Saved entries
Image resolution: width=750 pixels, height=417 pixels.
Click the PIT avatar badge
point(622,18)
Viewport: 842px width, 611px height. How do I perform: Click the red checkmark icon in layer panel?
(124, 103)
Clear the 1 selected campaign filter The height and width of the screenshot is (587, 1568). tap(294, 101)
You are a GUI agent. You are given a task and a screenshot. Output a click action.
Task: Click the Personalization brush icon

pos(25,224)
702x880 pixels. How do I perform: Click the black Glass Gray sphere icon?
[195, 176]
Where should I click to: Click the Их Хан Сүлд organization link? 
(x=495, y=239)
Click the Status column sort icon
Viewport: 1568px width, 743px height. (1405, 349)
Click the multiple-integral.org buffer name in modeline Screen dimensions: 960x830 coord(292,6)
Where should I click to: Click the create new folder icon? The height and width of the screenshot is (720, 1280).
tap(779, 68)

→ EXERCISE
An exact restatement of the data above is required.

→ REPLY TO THE EXERCISE
Image resolution: width=750 pixels, height=417 pixels.
Click the PIT avatar badge
point(622,18)
Viewport: 842px width, 611px height. How do I perform: Click the red checkmark icon in layer panel?
(124, 103)
Clear the 1 selected campaign filter The height and width of the screenshot is (587, 1568). tap(294, 101)
You are a GUI agent. You are given a task and a screenshot. Output a click action.
Task: Click the Personalization brush icon

pos(25,224)
702x880 pixels. How do I perform: Click the black Glass Gray sphere icon?
[195, 176]
Where should I click to: Click the Их Хан Сүлд organization link? 
(x=495, y=239)
Click the Status column sort icon
Viewport: 1568px width, 743px height. (1405, 349)
Click the multiple-integral.org buffer name in modeline Screen dimensions: 960x830 coord(292,6)
Where should I click to: Click the create new folder icon? The height and width of the screenshot is (720, 1280).
tap(779, 68)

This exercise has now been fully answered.